I rely on plastic straws and baby wipes. I’m disabled – I have no choice

This article is more than 5 years old

I know the environmental damage they cause, but I don’t have the luxury of a plastic-free life

I remember the dawning of my green consciousness: the sudden, painful realisation that products were tested on animals. This was in the early 1970s. I was about 10 years old. A teacher told me that baby powder was put into the eyes of cats and dogs to make sure it was safe. She also said that the plastic container would pollute the Earth.

A few years later, as punk sensibility captured my naturally rebellious heart, I immersed myself in the ecological fight. I joined Greenpeace. I wrote letters – even to the pope on his visit to Britain – arguing against the clubbing of baby seals in Canada. This passion has never left me.

Throw into the mix that I’ve been disabled since the age of 14, however, and environmentalism can start to get tricky. Over the years, I’ve had to learn that being green does not always sit comfortably with my access needs.

Take the plastic straw debate, and the warning that baby wipes cause fatbergs. Along with many disabled people, I need both. Not as a lifestyle choice. Not as a luxury. I need straws that bend, ones that can handle all drinks, including medication, and all temperatures. I need straws that aren’t too fat, that won’t cause me to choke or be difficult for me to keep in my mouth.

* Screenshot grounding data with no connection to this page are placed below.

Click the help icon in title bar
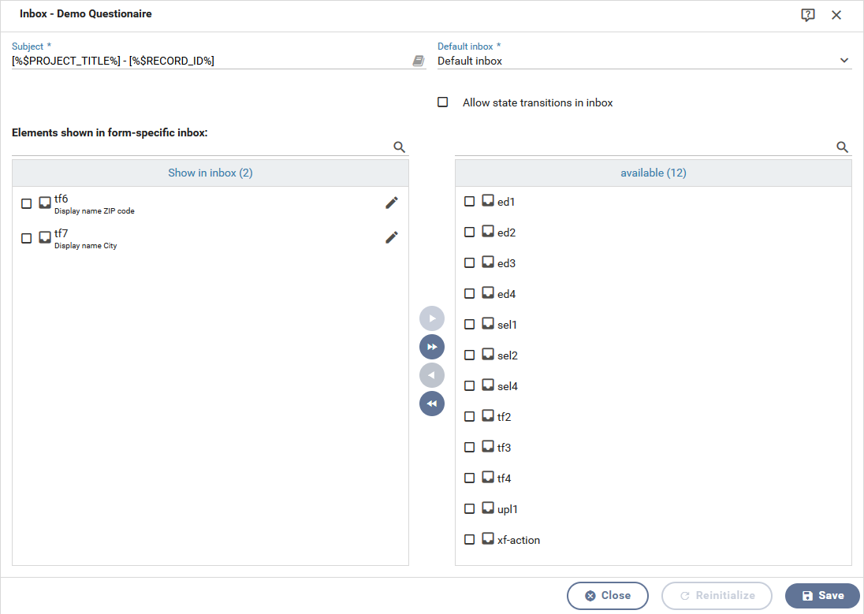This screenshot has height=614, width=864. (x=807, y=15)
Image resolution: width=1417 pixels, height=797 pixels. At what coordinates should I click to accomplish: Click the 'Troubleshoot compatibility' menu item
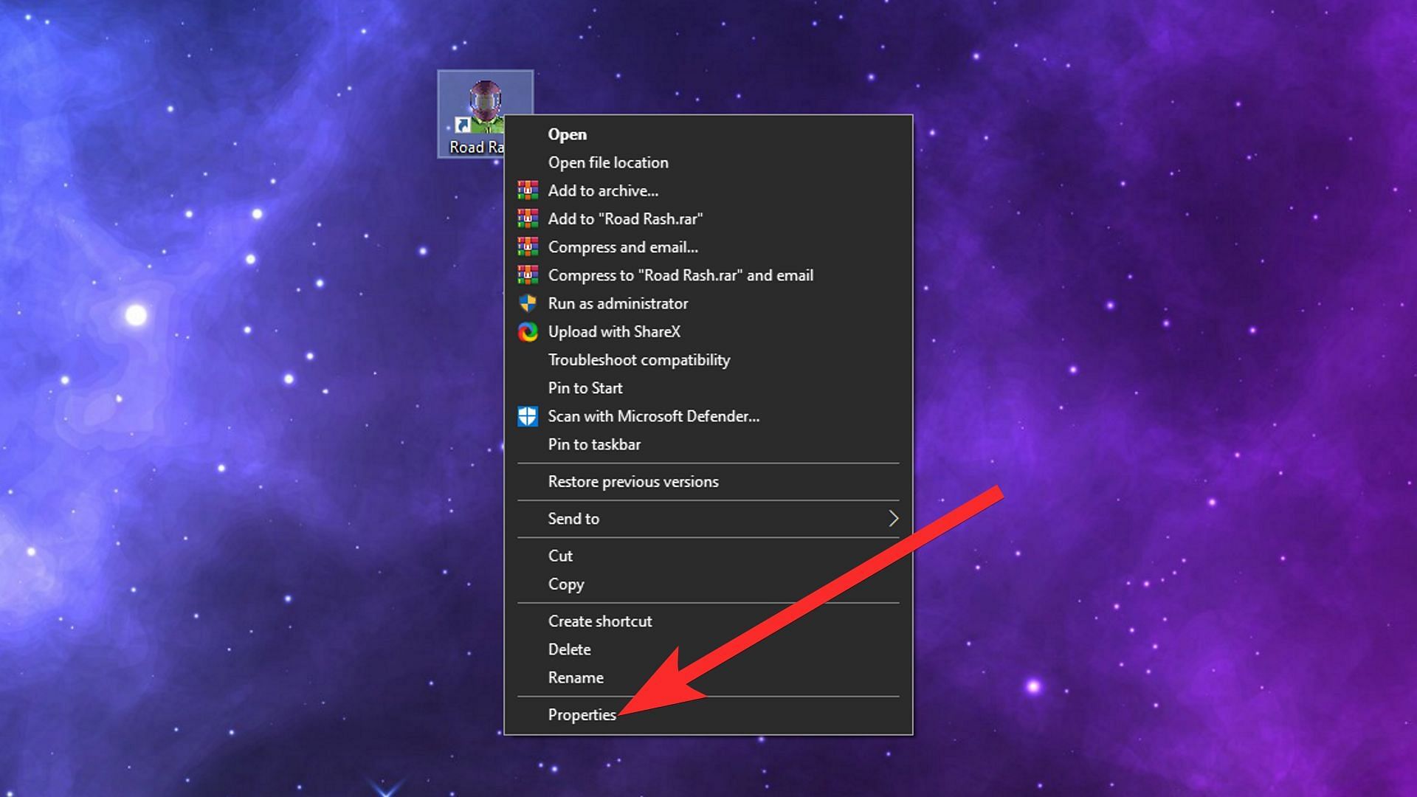(638, 359)
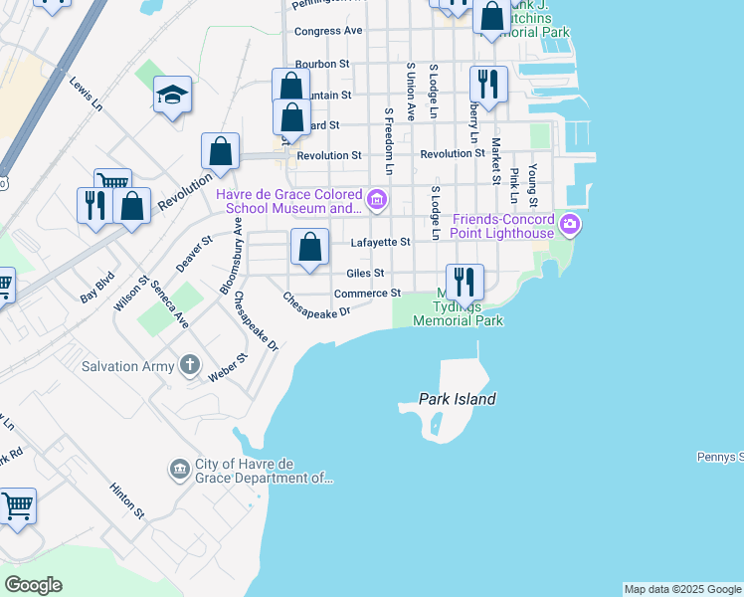This screenshot has width=744, height=597.
Task: Open the shopping bag marker on Fountain St
Action: tap(290, 88)
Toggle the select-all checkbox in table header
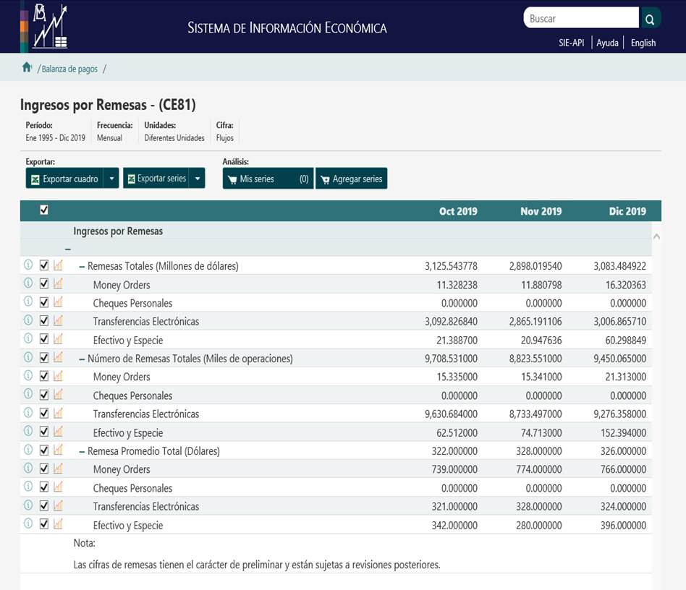Image resolution: width=686 pixels, height=590 pixels. tap(44, 210)
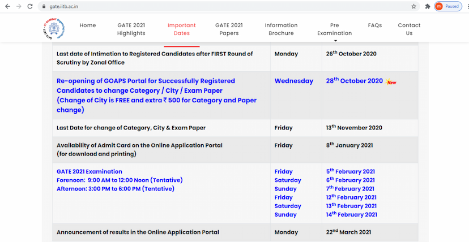This screenshot has width=469, height=242.
Task: Click the Re-opening of GOAPS Portal text
Action: (x=146, y=81)
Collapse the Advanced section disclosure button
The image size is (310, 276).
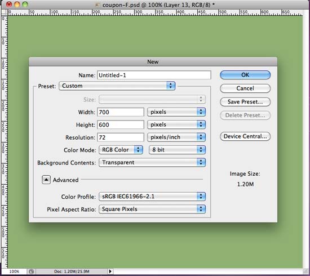pyautogui.click(x=46, y=180)
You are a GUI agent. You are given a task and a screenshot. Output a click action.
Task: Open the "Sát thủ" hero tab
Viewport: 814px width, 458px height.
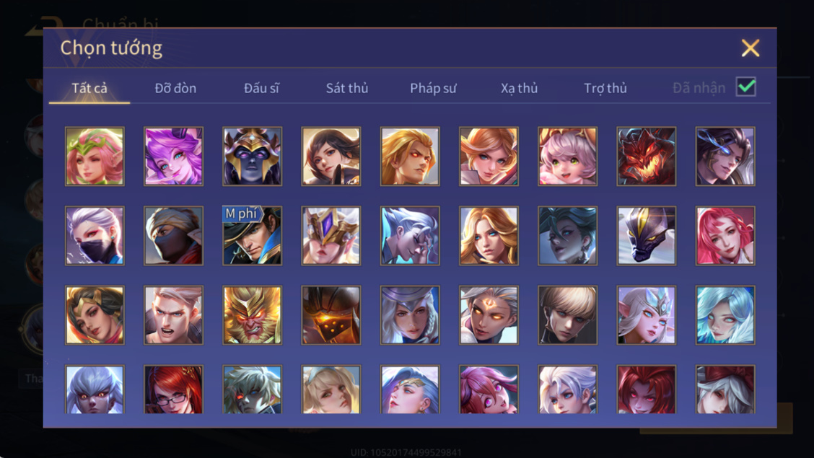click(347, 88)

This is why the news that Seattle has become the first major US city to ban the use of plastic straws causes me some conflict, as do reports that Theresa May wants to ban them in the UK. I’ve heard through my networks that straws may become “a special medical item” for disabled people. Let me tell you, disabled people are fed up with being “fucking special” (the title of a poem of mine) and, if the rumours are true, will no doubt be forced to go through more repulsive assessments to qualify for a straw.

I’ve been in this ecological battle for longer than many newcomers have been alive. I get uncomfortable and angry when I see non-disabled people behave as though they know the answer to this dilemma in exchanges that can get heated, if not abusive. Why do we need plastic straws? Won’t paper ones do? What about bamboo? Or glass? Metal? These questions are not easy to answer. Paper straws generally don’t do well in hot liquids and I’ve yet to find decent flexible ones. This is important to get the angle right for safe drinking, when you can’t hold a cup or even if another person holds it for you. Metal ones are often fat, better used for smoothies and not good if you have a biting issue. I tried silicone straws, which were too soft and fat to be reliably useful.

As for disposable wipes, the issue here is mostly cost. Many biodegradable versions are available, but some of the best eco options can cost as much as £4.99, with an equivalent non-biodegradable set 79p. Hard-up parents, disabled people and those on benefits may be forced to choose the cheaper option. I know I certainly have done over the years.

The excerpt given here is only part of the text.